Construction Spending was dismal...
... Growing at the lowest annual pace since the crisis, and just a fraction away from being the latest confirmation of a recession. One thing is certain: Q1 GDP will now be revised negative.
ISM Manufacturing remains at 2 year lows...
As employment collapses...
ISM Survey respondents:
- "Low energy costs continue to help the bottom line." (Food, Beverage & Tobacco Products)
- "Automotive industry is still very strong." (Fabricated Metal Products)
- "Business holding relatively flat in North America, softening a bit globally." (Transportation Equipment)
- "Foreign Exchange is reducing revenue, but volume has remained consistent." (Chemical Products)
- "International shipments still being delayed by the strikes at ports on the West Coast." (Computer & Electronic Products)
- "Production and orders remain strong and steady." (Primary Metals)

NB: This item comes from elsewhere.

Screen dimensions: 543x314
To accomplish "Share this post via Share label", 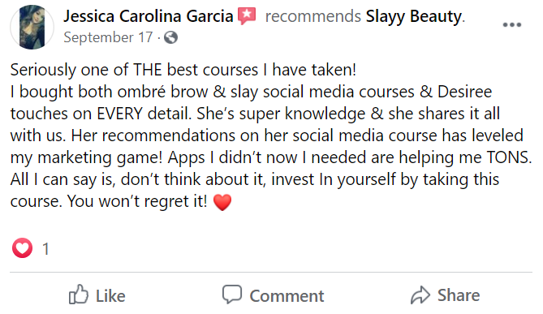I will 459,295.
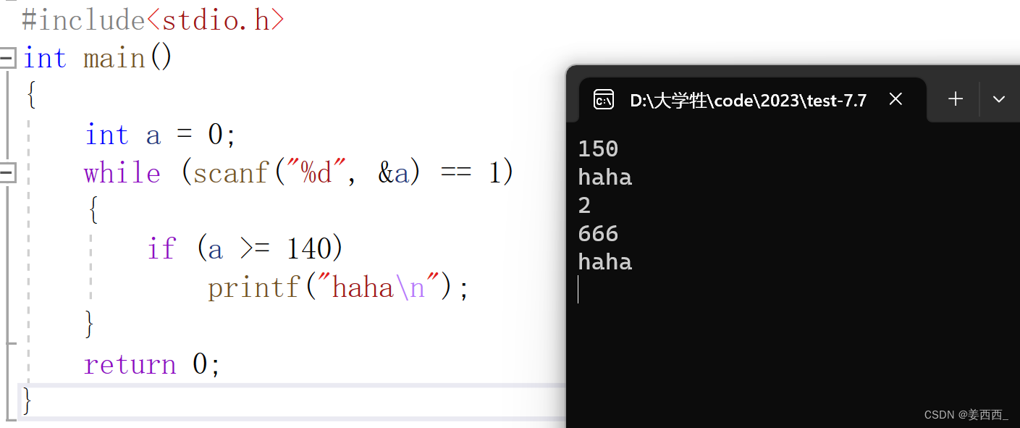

- "Business conditions are good, with slowly rising demand for our products." (Miscellaneous Manufacturing)
- "Labor, both skilled and unskilled, remains difficult to find qualified individuals." (Furniture & Related Products)
- "Continuing to expedite shipments through Vancouver due to ongoing port delays." (Machinery)
- "Customers perceive that raw materials prices have bottomed out so are now releasing orders." (Plastics & Rubber Products)
Uhm, did ISM forget it is no longer February when using the response template? The port strikes are over.
Not the post-Q1-weather bounce everyone was looking for.
Commenting on the final PMI data, Chris Williamson, Chief Economist at Markit said:
“With manufacturing output growth slowing to the weakest seen so far this year and exports falling for the first time since November, the survey results raise worries that the dollar’s appreciation is hurting the economy.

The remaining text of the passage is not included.